От собрания венской Кунсткамеры вообще отделено многое из того, что в других европейских собраниях сокровищ и раритетов часто включается в экспозицию. Скажем, государственные регалии, принадлежавшие многочисленным государствам, троны которых занимали Габсбурги, равно как императорская коллекция священных реликвий, принадлежат сейчас все тому же Музею истории искусств, но показываются отдельно, в Хофбурге, и эта экспозиция носит название "Сокровищницы" (Schatzkammer). И тем не менее оставшаяся часть огромна: теперь под нее выделено двадцать залов Музея истории искусств.
И эта часть, конечно, в основном говорит об искусстве, а не о чудесах.

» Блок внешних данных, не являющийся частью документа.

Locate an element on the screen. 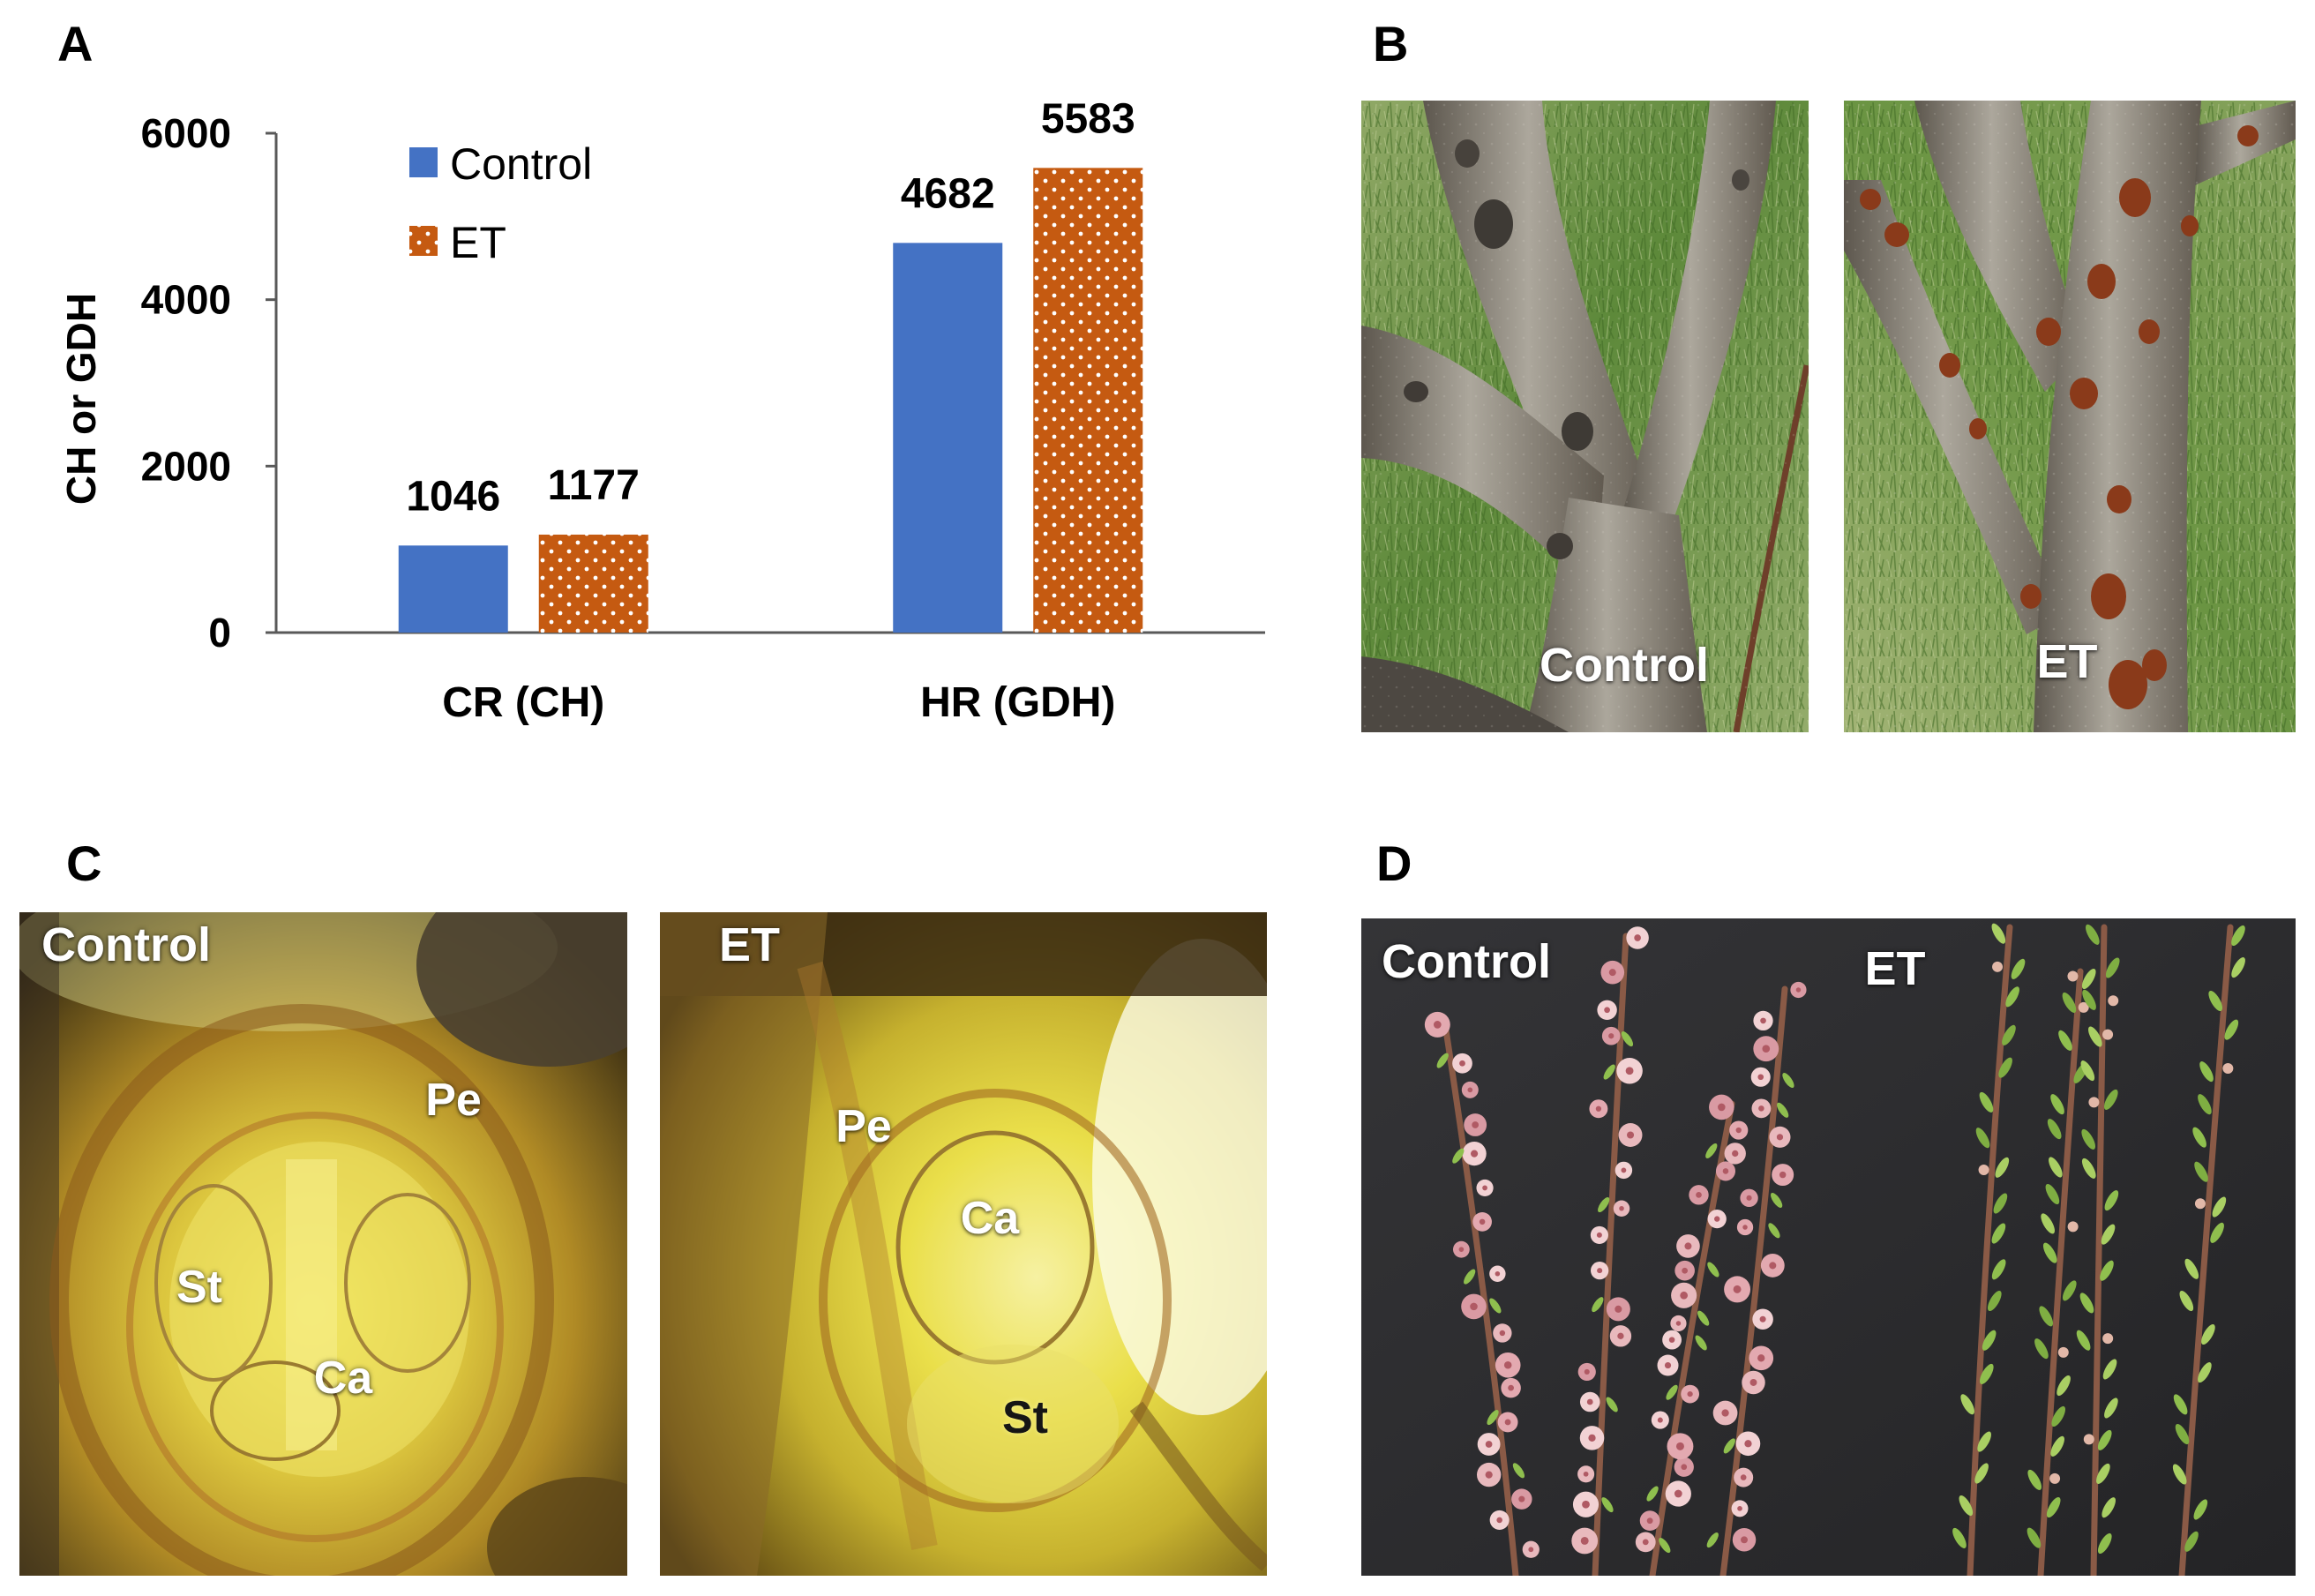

Экзотические диковины если и появляются, то именно в художественном преломлении: кокос, ветка коралла, страусовый орех или безоар (камень, образующийся в желудке у жвачных животных — когда-то его считали действенным средством против ядов) обязательно предстают в драгоценной ювелирной оправе.
Самым точным было бы сказать, что тут главным чудом обречено становиться само искусство. Чуть-чуть средневековых вещей, чуть-чуть итальянского Кватроченто и огромный, могучий корпус произведений мастеров XVI-XVII веков: геммы, рельефы, гобелены, часы, автоматоны, астрономические инструменты, кубки, блюда, чаши, лохани. Есть даже солонка — пожалуй, самая известная солонка в истории мирового искусства: громадная золотая "Сальера" Бенвенуто Челлини, сделанная для французского короля Франциска I и прибывшая в Вену в качестве подарка одного из последних Валуа, Карла IX, в благодарность за очередной династический союз с участием габсбургской принцессы. Все эти вещи одна за другой уверенно бьют рекорды по части виртуозности, учености, изящества и богатства, и к концу экспозиции чувствуешь себя несколько вымотанным не столько от обилия драгметаллов и самоцветов, а именно от самого красноречия этих предметов, каждый из которых норовит пышным цицероновским слогом что-то нарочитое поведать. Даже если это не высокопарное церемониальное изделие, а что-то, казалось бы, шутейное.
И вот это самое интересное. В нашей научной номенклатуре "декоративно-прикладное искусство" (ДПИ, как говорят для краткости) — едва ли не клеймо, во всяком случае за последние лет восемьдесят все привыкли думать, что место у этого самого искусства подчиненное, что художественной, идейной и прочей мощи у него всего ничего, если сравнивать с той же живописью: куда там, одно украшательство. Но когда тебе это искусство предлагают в таком объеме и с таким уровнем маэстрии, за дискриминацию пресловутого ДПИ начинаешь обижаться.